But re-assurance is close at hand. After no more than a page or two of An Innocent Abroad, it's clear that Barry Pilton has more than enough comic skill at his command to refresh the entire genre.

He may not be able to live up to his Bohemian aspirations, but there's no doubt about the honest effort he puts into the enterprise, no question about his desire to live a life which would convince his socially mobile fellow adolescents back home that he spends his days "sipping hot chocolate on Jean-Paul terms with Mr Sartre...and all night long was to be found crotch-deep in can-can girls".

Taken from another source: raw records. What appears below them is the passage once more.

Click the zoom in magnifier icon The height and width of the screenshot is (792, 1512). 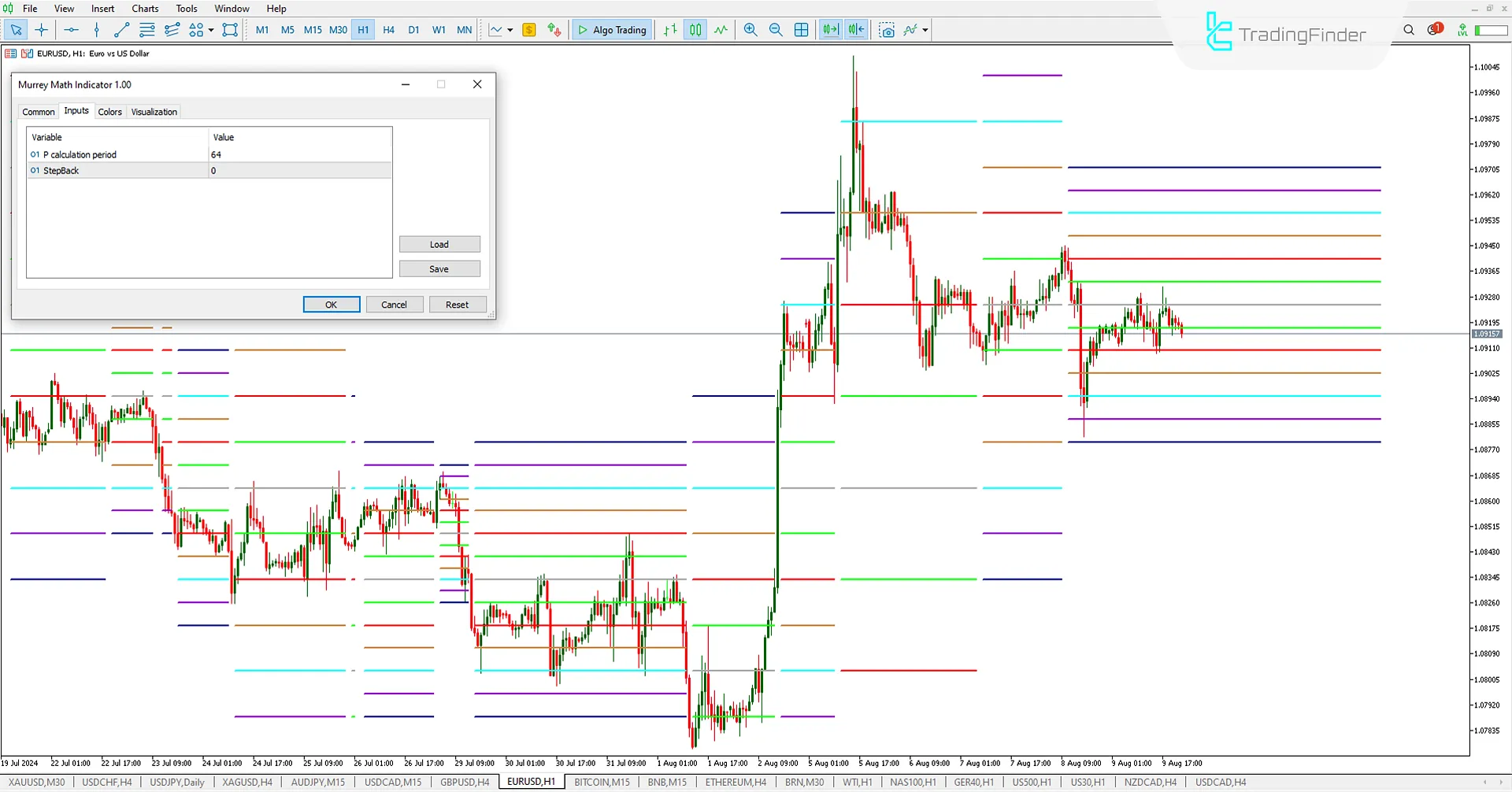(750, 30)
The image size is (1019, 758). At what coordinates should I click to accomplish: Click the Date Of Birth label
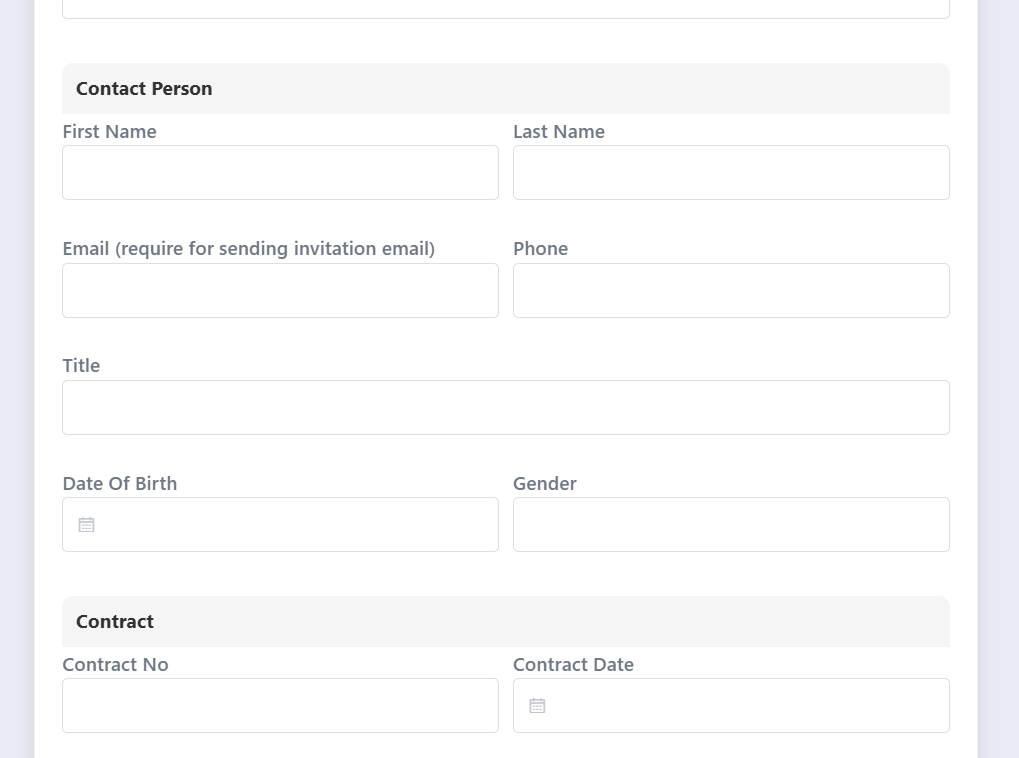[120, 484]
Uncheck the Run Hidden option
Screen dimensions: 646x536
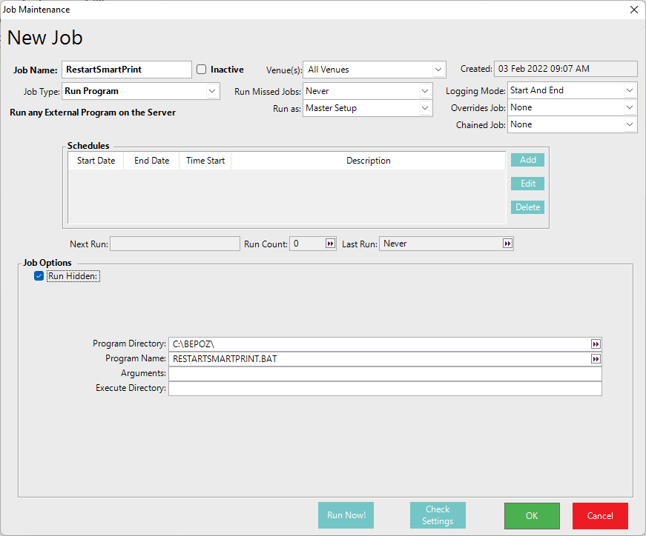click(x=39, y=276)
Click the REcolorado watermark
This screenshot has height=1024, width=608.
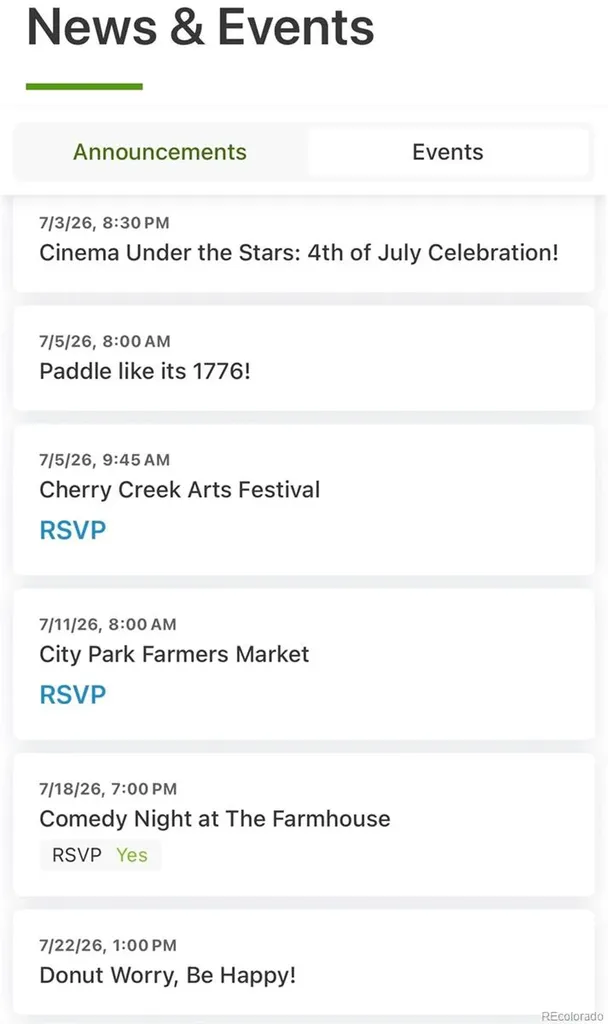(x=572, y=1016)
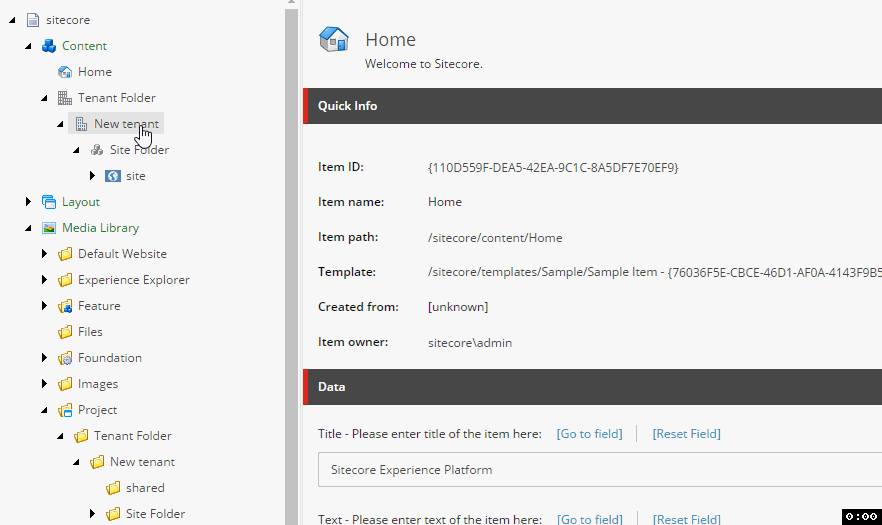Select the Tenant Folder building icon
Viewport: 882px width, 525px height.
pos(65,98)
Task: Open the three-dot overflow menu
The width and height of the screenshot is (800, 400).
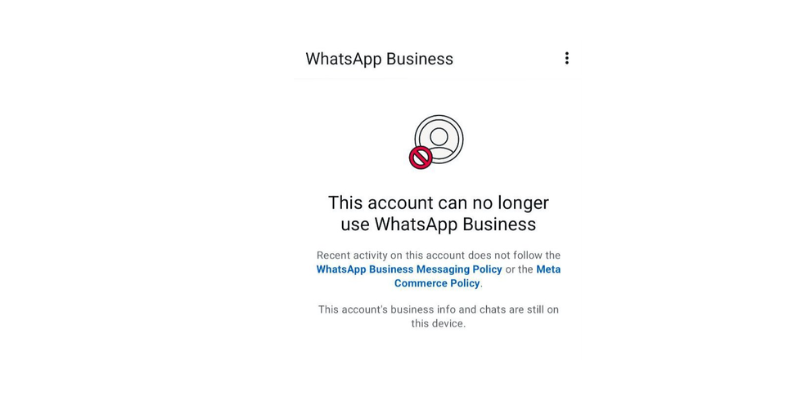Action: pyautogui.click(x=566, y=58)
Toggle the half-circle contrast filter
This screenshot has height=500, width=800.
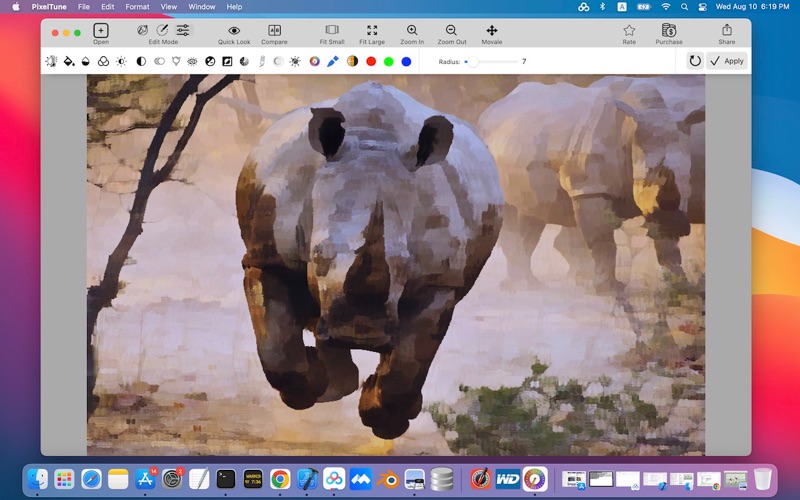click(140, 61)
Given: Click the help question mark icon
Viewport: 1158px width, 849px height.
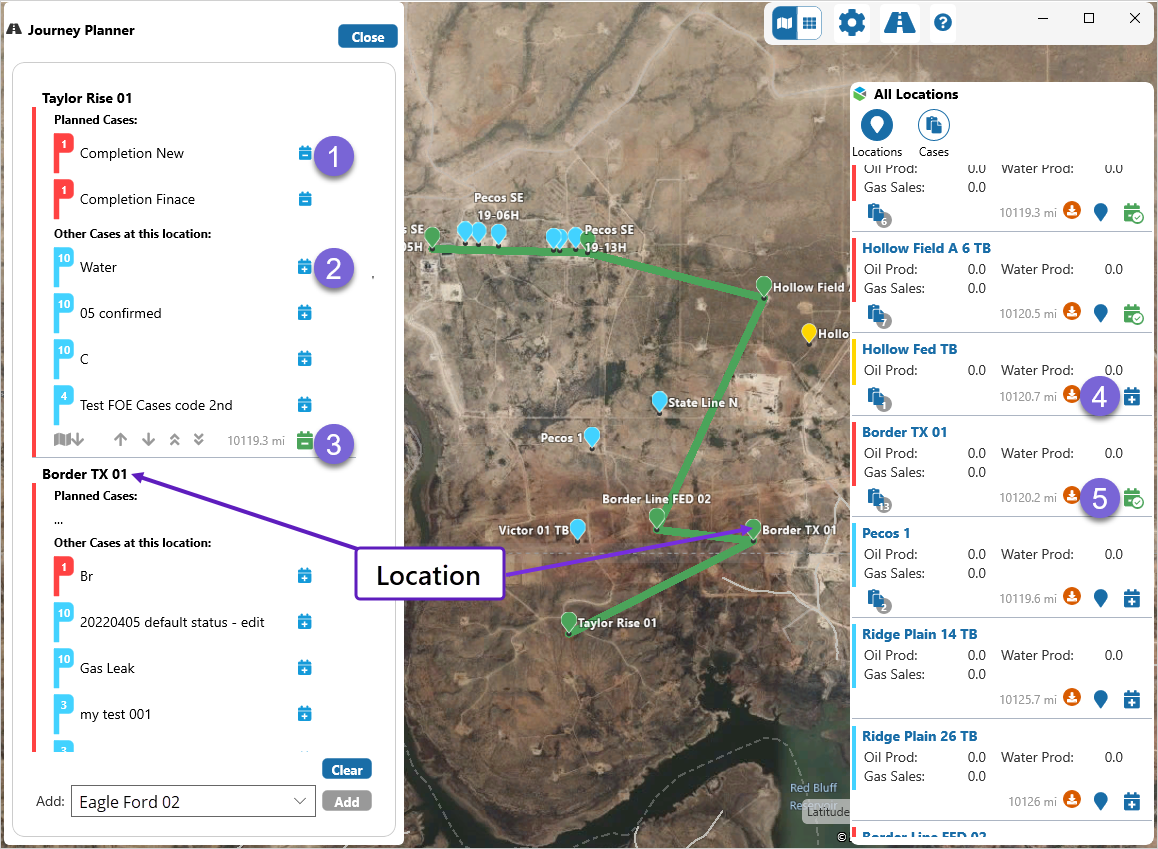Looking at the screenshot, I should pyautogui.click(x=943, y=23).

There's genuine hardship here: hours of solitude in an alien city which only slowly reveals its aesthetic and intellectual attractions, days of searching out ways to make enough money to buy food to take back to a tiny hotel room, and above all, from the point of view of narrative momentum, month after month of trying unsuccessfully to make out with girls. For our hero was a late-qualifier at sex, a sad flimsy bearded 21-year-old who realised only too well that when it came to erotic encounters "where he suffered most from stiffness was the upper lip". In a city which Henry Miller populated with "happy-go-lucky souls who fuck on sight", poor Barry fails in rapid succession with flaxen-haired Ulrika, yogic Marie-Francoise, Amazonian Helba or even Dutch au pair Kiki.

Neither did his writing provide much compensation: the romantic and sensitive travel stories upon which he intermittently embarked hardly managed to engage even his own attention. Compared to his new friend Dave, who suffered torments from his attempt to set down on paper the outline of a whole new moral philosophy, he was a dilettante. "I envied him the fact that he was a driven writer; at best I would never be more than a slightly pushed writer. He had to write, whereas I merely thought writing seemed quite a neat idea".

We can be pretty certain, the way these things go, that Barry will eventually get his girl, but will he also come to realise in common with his delighted readers that his real gift is for comic prose? Romance and recognition are simultaneous. As he tells his new friend, Theresa, in extravagant detail, of one of his more bizarre Parisian encounters, he caused "a deep, almost nasal laughter to gurgle up helplessly from her shaking bosom". Its a revelation. For too long he has been ignoring the obvious. "Perhaps I had simply to commit the jokey bits of me to paper".

We can only be grateful that he followed through on his discovery. For within this story of growing self-awareness are any number of those necessary truths about life and love which only well-wrought comedy can precisely capture.